A empresa, conforme o laudo técnico, entregou concreto diferente do exigido e alterou a qualidade e a quantidade do material. A falcatrua contou com a ajuda da equipe de fiscalização da Assembleia, que fechou os olhos para a fraude, conforme diz o Ministério Público. “A equipe de fiscalização da ALE, ao afirmar que a empresa estava realizando o serviço com as quantidades e qualidades exigidas no Edital, apesar da própria empresa afirmar em seu Projeto Executivo o contrário, o que ensejou o pagamento da verba integral, falsearam a verdade em prejuízo do erário”.
A apuração não encontrou sobrepreço na obra do centro médico da Casa (que custou R$ 3,3 milhões), mas diz que assim como a licitação do edifício-garagem, a concorrência frustou o caráter competitivo e beneficiou a RD Engenharia.
Crime de improbidade administrativa
A investigação que apontou superfaturamento em obra da Assembleia deverá ser analisada pela Procuradoria-Geral de Justiça, em virtude do foro por prerrogativa de função do deputado Ricardo Nicolau.
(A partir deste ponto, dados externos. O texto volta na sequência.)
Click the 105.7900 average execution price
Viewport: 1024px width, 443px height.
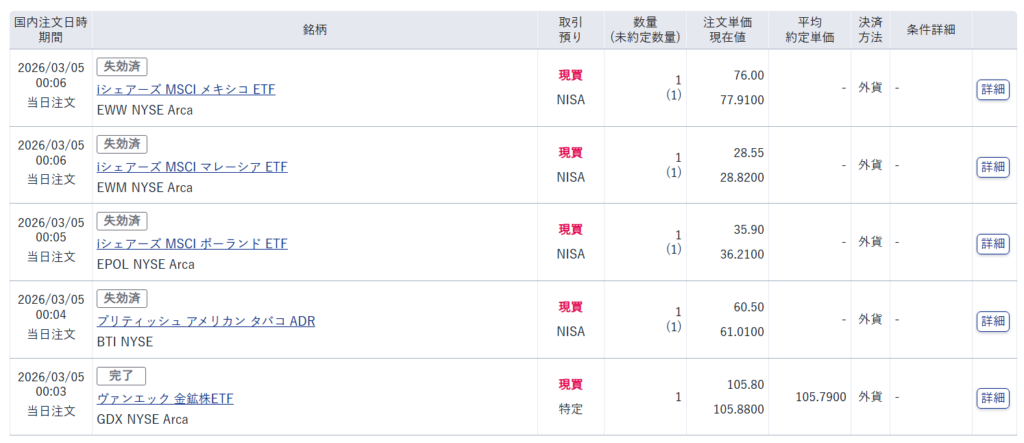pyautogui.click(x=820, y=397)
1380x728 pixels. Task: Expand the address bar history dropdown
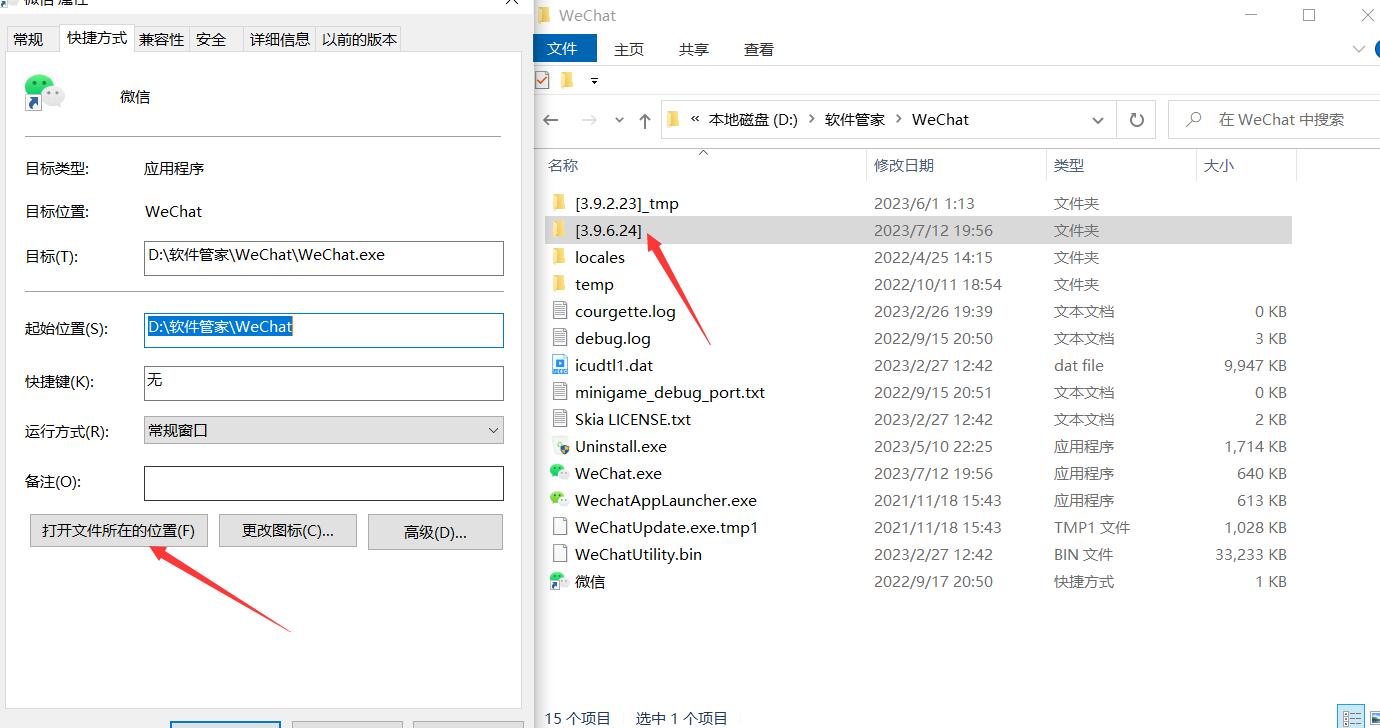tap(1097, 120)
Conforme o relatório, ele poderá sofrer sanções previstas no Código Penal e responder por improbidade administrativa por dano ao erário e crime de responsabilidade. A denúncia cabe ao procurador-geral do MPE-AM, Francisco Cruz.
Procurado para comentar a investigação, o chefe do CaoCrimo, promotor Fábio Monteiro, não atendeu às chamadas da reportagem para o número 8159-11XX nem retornou às ligações. O deputado estadual Ricardo Nicolau também foi procurado por meio do telefone 9994-XX89, mas não atendeu as ligações nem retornou às mensagens deixadas em sua caixa postal.
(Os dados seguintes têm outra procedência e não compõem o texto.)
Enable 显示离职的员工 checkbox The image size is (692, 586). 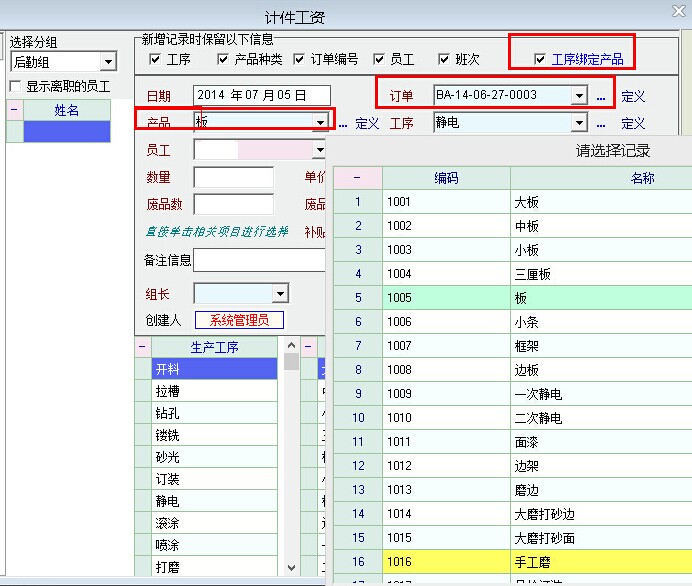(x=15, y=87)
Edital beneficia RD Engenharia
As exigências dos editais de licitação do edifício-garagem e do centro médico da ALE-AM foram feitas em desacordo com a lei e beneficiaram a empresa RD Engenharia, vencedora das duas licitações. A RD teve apenas duas concorrentes: a Endec Engenharia e a Metro Quadrado Engenharia. Uma das exigências foi a inscrição junto ao Fisco Estadual (Cadastro Estadual de Contribuintes). As três não preenchiam o requisito. Ainda assim, a RD Engenharia venceu.
Conforme a investigação, também contrariou a lei a exigência de que responsáveis técnicos pela obra fossem contratados pela CLT e a certificação ISO como critério de habilitação técnica, o que contraria jurisprudências do TCU. “Tudo foi elaborado para dificultar ao máximo a competitividade, com a existência de condições sequer exigidas por lei”, conclui o MP.
Diretor da ALE rebate acusações
O diretor-geral da ALE-AM, Wander Motta, afirmou que Legislativo Estadual tem como praxe seguir pareceres da Procuradoria Jurídica da Casa em todos os seus editais de licitação. “Não acredito que a Procuradoria da Casa tenha cometido algum equívoco”, disse.
Ainda de acordo com ele, as exigências dos editais de licitação foram feitas para que a Assembleia tivesse a garantia de que iria contratar uma empresa que iniciasse e terminasse as obras. Ele informou que as duas obras ficaram prontas em janeiro desse ano.
Sobre a denúncia de pagamento por obra não realizada, o diretor-geral argumentou que a Casa mantém uma equipe de engenheiros de “excelente competência”, que avaliam e fiscalizam todas as obras antes de qualquer pagamento.
“Todos os nossos procedimentos estão documentados, assinados por ambas as partes, assinado pelo então presidente da Casa e pela equipe de engenheiros”, disse Wander Motta. Ele informou que ainda não foi notificado sobre o assunto.
Para o MPE, as licitações violaram os princípios da legalidade, isonomia e competição. “Os agentes dos ilícitos são o Sr. Wander Araújo Mota e Luiz Ricardo Saldanha Nicolau (...) “uma vez que foram eles que, como ordenadores das despesas, desobedeceram as regras legais e autorizaram a realização de certame licitatório em desrespeito às regras pertinentes à espécie”, diz um trecho do documento elaborado pelo Ministério Público do Estado.